​Uma grave denúncia apresentada pelo deputado federal Duarte Jr. elevou a tensão na comissão parlamentar que investiga irregularidades no INSS. O parlamentar relatou que, em 2023, um pescador maranhense teria sido atropelado após se recusar a dividir o valor do seguro-defeso com o assessor de um parlamentar do estado. Segundo Duarte, o episódio seria parte de um esquema de “rachadinha” envolvendo benefícios previdenciários.

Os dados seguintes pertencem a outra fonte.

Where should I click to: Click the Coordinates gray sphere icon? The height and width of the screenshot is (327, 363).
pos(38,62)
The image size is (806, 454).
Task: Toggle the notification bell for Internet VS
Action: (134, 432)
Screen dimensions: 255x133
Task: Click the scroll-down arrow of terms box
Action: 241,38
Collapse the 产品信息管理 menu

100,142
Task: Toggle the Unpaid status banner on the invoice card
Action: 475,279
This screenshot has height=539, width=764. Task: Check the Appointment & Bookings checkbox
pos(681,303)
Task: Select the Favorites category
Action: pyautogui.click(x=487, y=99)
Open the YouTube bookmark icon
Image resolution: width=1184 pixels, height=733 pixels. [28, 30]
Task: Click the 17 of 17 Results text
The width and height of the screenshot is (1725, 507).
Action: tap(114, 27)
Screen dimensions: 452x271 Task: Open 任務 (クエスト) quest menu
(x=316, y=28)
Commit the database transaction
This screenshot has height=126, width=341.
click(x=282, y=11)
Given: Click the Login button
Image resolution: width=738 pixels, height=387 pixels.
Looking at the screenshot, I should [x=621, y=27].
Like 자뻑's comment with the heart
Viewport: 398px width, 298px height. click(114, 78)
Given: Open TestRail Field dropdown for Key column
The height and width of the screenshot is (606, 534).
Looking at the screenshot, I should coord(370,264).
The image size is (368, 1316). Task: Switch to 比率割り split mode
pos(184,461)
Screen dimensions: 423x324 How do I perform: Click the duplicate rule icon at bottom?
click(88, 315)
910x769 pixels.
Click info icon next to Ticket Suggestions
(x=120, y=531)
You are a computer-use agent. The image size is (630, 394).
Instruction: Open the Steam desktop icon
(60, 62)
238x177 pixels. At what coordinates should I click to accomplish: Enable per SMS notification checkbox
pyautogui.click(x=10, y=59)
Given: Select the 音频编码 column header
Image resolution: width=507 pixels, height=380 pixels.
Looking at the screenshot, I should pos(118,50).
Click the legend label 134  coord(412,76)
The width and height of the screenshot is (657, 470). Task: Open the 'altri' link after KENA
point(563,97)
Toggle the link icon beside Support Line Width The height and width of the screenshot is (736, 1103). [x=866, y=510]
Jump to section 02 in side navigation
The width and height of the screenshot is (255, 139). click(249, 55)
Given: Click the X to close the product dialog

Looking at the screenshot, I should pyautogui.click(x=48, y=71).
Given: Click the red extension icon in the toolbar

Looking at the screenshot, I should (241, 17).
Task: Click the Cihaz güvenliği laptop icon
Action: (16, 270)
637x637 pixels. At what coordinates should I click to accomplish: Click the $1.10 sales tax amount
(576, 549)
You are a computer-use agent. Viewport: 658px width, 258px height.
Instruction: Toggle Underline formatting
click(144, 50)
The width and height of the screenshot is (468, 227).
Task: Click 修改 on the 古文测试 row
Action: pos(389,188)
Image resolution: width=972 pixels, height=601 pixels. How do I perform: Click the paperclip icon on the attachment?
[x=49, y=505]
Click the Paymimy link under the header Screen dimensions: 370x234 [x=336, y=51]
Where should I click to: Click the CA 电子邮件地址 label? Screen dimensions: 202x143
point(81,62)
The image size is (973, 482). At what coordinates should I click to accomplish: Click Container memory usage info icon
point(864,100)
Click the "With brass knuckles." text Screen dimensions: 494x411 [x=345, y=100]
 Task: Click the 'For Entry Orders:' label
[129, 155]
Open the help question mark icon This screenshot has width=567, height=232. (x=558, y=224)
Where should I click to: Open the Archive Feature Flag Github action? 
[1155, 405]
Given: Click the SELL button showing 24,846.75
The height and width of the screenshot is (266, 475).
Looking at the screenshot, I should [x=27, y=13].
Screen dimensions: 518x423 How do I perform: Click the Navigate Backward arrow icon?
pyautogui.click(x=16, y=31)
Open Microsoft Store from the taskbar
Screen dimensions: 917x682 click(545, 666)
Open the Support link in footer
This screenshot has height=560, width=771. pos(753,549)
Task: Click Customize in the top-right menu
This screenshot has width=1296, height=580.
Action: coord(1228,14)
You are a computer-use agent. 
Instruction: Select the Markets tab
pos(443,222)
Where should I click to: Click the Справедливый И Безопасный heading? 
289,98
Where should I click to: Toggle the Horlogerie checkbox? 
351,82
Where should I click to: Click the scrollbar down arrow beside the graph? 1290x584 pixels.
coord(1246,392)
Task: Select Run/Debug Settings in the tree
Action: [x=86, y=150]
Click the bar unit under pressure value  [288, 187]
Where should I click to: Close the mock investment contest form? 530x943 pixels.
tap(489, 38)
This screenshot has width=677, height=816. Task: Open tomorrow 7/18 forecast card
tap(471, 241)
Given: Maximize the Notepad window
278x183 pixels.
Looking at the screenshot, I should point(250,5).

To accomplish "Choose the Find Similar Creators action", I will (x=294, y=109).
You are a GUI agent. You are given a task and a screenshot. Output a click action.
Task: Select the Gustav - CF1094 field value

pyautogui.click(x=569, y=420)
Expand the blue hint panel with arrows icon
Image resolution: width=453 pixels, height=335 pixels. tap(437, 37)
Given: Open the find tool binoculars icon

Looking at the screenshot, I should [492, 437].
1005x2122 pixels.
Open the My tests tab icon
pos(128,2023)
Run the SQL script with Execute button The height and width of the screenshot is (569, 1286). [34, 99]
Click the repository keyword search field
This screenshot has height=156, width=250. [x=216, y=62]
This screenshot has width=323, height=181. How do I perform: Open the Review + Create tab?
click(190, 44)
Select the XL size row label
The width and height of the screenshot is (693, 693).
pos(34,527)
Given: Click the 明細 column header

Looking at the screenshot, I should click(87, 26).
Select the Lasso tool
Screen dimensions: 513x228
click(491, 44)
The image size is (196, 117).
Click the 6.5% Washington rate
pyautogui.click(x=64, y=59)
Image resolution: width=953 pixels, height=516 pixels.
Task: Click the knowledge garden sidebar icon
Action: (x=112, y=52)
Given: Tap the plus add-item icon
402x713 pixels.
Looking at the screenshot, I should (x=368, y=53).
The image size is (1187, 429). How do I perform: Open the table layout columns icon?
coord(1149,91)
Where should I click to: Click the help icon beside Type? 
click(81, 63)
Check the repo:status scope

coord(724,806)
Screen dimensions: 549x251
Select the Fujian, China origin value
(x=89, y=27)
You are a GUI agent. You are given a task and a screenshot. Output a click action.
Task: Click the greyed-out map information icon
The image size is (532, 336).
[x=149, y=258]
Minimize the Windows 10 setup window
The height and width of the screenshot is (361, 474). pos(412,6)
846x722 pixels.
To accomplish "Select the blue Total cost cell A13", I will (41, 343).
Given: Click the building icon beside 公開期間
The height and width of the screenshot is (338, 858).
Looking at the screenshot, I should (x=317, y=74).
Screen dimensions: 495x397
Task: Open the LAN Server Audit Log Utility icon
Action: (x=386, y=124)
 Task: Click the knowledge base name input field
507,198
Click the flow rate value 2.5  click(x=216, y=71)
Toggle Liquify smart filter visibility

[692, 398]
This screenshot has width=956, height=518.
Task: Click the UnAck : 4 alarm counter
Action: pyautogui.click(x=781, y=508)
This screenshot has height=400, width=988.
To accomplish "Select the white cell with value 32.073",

​De acordo com o deputado, o crime foi registrado por câmeras de segurança, o que permite a reconstrução do trajeto do veículo e a identificação do condutor por meio de perícia técnica. Duarte Jr. enfatizou que, embora os nomes dos envolvidos sejam de conhecimento público nos bastidores, a punição rigorosa depende do cumprimento estrito do rito processual. A estratégia é consolidar provas materiais robustas para evitar que os investigados se beneficiem do direito ao silêncio por falta de base jurídica.

​O parlamentar destacou que a condução das investigações segue o rigor técnico defendido pelo relator do colegiado, Alfredo Gaspar. Para Duarte, o trabalho da comissão tem sido fundamental para “abrir a caixa-preta” de esquemas que vitimam pessoas em situação de vulnerabilidade, dando visibilidade a grupos sociais que, em sua visão, costumam ser negligenciados fora dos períodos eleitorais.

​No âmbito dos resultados práticos, Duarte Jr. apresentou dados sobre o impacto das apurações no Maranhão. Segundo o parlamentar, a ofensiva contra irregularidades já resultou na devolução de mais de R$ 150 milhões a cerca de 198 mil aposentados no estado. Ele concluiu afirmando que o avanço das investigações é a principal ferramenta para proteger os beneficiários que dependem do sistema previdenciário.